Analytical vs Monte Carlo solver
Both solvers are available for all estimators via method="analytical" or method="mc".
| Analytical | Monte Carlo | |
|---|---|---|
| Speed | < 100 ms for most models | 0.2–5 s per fit (scales with n_iter) |
| Accuracy | Exact for linear models; Jacobian approximation for nonlinear | Non-parametric; no Jacobian needed |
| When to prefer | Default for all well-behaved models | Cross-check when model is poorly conditioned near optimum; highly nonlinear models with complex parameter correlations |
| Convergence indicator | If params_std_ looks implausibly small, Jacobian may be ill-conditioned |
Use MC/analytical agreement as a diagnostic |
For the benchmark scenarios, MC with 200 iterations agrees with the analytical solver to within 1–2pp on coverage for simple models. The MC coverage shows higher variance at low sample counts (n=20 per scenario in the benchmark) because coverage is a proportion and converges slowly.
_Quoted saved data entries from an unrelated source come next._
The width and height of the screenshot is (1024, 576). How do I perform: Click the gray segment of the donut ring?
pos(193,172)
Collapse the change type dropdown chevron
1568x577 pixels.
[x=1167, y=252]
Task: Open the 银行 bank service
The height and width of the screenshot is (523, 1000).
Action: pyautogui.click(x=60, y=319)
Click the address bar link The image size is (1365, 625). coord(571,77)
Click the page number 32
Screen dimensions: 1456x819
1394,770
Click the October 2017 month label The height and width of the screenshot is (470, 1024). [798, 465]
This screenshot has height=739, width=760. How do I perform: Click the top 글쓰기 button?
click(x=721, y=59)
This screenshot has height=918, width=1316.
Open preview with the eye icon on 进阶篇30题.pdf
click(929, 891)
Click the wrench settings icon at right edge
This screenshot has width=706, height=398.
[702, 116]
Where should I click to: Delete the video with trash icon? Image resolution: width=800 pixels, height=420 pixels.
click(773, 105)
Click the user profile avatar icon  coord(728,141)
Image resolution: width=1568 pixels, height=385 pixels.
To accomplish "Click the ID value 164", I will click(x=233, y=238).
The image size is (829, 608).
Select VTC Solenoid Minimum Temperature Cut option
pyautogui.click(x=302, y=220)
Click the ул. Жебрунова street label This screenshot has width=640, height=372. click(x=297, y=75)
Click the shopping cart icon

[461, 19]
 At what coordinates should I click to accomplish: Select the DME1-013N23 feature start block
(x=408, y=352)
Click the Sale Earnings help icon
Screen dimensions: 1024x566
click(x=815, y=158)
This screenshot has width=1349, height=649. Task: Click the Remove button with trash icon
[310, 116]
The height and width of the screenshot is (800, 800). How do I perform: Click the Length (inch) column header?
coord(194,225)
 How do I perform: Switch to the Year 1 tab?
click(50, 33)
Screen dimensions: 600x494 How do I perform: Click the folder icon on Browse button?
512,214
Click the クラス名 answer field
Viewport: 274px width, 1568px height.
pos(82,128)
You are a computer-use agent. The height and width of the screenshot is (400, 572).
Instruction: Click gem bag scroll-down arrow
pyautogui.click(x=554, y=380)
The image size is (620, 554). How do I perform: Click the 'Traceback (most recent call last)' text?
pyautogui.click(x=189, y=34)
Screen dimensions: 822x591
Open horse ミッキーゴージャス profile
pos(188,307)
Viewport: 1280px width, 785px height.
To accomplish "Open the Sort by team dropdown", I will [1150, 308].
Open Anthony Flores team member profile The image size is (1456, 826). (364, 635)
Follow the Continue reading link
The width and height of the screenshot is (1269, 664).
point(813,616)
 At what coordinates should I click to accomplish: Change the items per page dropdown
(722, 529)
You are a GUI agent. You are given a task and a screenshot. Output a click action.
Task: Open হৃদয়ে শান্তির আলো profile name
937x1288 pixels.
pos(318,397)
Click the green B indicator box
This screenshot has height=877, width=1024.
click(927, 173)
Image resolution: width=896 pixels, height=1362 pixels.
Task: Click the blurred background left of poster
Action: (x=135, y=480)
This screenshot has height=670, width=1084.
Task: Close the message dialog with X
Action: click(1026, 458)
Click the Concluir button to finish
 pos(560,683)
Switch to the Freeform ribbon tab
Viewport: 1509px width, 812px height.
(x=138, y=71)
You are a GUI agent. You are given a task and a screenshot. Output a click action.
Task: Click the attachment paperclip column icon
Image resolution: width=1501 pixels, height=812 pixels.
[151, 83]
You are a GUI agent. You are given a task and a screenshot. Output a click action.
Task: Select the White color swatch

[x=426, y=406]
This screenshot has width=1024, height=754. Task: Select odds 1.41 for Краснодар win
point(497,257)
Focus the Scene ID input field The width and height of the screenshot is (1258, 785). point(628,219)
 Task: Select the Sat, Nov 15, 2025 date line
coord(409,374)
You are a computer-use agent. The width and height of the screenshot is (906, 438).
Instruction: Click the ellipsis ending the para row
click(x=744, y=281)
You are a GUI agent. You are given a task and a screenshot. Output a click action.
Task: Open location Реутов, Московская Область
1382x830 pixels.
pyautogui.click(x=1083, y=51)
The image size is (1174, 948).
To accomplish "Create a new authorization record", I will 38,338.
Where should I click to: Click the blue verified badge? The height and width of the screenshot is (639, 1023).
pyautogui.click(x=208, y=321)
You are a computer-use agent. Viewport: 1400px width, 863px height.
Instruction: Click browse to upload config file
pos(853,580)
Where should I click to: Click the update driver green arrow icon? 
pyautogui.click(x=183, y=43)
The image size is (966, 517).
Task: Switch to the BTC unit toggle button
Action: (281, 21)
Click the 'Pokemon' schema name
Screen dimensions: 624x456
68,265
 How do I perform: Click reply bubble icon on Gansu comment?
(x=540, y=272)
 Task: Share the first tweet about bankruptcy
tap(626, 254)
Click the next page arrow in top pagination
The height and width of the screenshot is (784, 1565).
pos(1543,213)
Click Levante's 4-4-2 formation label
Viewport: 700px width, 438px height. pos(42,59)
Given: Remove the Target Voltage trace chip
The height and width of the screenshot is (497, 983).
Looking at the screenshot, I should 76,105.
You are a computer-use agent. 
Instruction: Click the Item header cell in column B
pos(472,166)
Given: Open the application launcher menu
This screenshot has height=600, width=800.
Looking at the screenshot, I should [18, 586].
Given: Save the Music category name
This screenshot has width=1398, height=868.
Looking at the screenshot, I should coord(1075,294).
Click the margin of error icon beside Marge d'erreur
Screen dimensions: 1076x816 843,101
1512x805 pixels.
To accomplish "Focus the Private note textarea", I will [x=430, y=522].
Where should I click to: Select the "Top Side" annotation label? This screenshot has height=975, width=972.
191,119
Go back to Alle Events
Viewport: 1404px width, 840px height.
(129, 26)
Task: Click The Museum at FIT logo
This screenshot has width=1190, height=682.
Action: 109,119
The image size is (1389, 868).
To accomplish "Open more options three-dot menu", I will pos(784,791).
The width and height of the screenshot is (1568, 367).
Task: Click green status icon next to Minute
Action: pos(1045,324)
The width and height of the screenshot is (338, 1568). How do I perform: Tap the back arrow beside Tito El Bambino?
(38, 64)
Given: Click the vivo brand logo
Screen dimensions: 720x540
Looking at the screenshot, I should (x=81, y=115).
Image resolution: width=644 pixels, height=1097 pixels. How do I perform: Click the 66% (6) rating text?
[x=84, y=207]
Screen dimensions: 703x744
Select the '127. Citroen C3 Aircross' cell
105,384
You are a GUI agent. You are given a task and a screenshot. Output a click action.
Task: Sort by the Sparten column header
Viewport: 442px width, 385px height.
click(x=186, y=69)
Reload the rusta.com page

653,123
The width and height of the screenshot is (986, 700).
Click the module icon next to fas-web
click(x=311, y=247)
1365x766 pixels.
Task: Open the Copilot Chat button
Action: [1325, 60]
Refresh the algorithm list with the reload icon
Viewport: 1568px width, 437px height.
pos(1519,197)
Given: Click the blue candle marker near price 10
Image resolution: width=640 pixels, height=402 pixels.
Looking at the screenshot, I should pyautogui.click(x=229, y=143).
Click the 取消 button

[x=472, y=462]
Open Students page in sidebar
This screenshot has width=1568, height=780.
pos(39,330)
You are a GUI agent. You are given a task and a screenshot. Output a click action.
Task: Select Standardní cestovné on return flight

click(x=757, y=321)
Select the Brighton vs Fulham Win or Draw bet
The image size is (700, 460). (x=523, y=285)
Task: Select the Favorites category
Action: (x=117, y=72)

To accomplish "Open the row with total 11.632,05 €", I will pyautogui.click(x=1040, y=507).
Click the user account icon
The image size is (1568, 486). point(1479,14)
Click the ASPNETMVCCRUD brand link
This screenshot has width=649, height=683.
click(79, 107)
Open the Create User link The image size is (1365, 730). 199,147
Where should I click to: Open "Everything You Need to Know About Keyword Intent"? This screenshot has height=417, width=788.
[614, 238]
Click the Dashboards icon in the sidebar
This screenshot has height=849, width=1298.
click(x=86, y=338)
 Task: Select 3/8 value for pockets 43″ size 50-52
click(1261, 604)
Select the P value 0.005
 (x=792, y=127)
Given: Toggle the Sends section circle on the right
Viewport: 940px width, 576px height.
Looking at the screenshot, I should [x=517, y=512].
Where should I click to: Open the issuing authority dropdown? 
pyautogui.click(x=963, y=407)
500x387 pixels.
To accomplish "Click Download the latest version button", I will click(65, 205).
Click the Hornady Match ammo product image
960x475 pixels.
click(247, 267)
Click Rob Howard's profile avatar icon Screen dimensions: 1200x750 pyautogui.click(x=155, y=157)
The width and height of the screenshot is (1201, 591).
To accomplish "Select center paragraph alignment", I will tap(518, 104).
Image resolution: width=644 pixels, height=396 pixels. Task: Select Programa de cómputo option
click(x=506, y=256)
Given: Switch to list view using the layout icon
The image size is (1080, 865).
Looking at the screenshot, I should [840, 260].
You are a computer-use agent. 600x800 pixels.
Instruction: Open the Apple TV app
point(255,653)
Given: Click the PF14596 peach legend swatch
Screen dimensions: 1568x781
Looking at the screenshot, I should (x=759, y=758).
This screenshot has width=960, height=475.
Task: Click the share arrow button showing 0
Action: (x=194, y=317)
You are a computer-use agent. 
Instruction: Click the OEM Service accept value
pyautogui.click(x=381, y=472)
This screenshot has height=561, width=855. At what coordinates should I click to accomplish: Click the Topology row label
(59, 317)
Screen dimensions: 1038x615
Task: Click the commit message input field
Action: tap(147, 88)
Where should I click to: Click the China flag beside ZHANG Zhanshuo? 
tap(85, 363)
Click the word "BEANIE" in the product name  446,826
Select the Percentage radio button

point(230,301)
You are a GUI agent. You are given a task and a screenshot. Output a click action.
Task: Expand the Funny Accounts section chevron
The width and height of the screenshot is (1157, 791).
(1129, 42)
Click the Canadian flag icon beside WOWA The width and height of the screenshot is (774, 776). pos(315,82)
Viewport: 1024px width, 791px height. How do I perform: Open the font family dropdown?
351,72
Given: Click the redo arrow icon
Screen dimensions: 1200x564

The analytical solver is preferred for production use.
Running the benchmark yourself
python benchmarks/run_benchmarks.py # full suite (analytical + MC)
python benchmarks/run_benchmarks.py --analytical-only # analytical only, ~3 seconds
python benchmarks/run_benchmarks.py --n-samples 500 # higher statistical power
The benchmark samples parameter configurations from physically motivated priors (e.g., decay constant λ ~ Uniform(0.01, 0.15), spring constant k ~ Uniform(5, 15)), so the results reflect method performance across the parameter space rather than at a single operating point.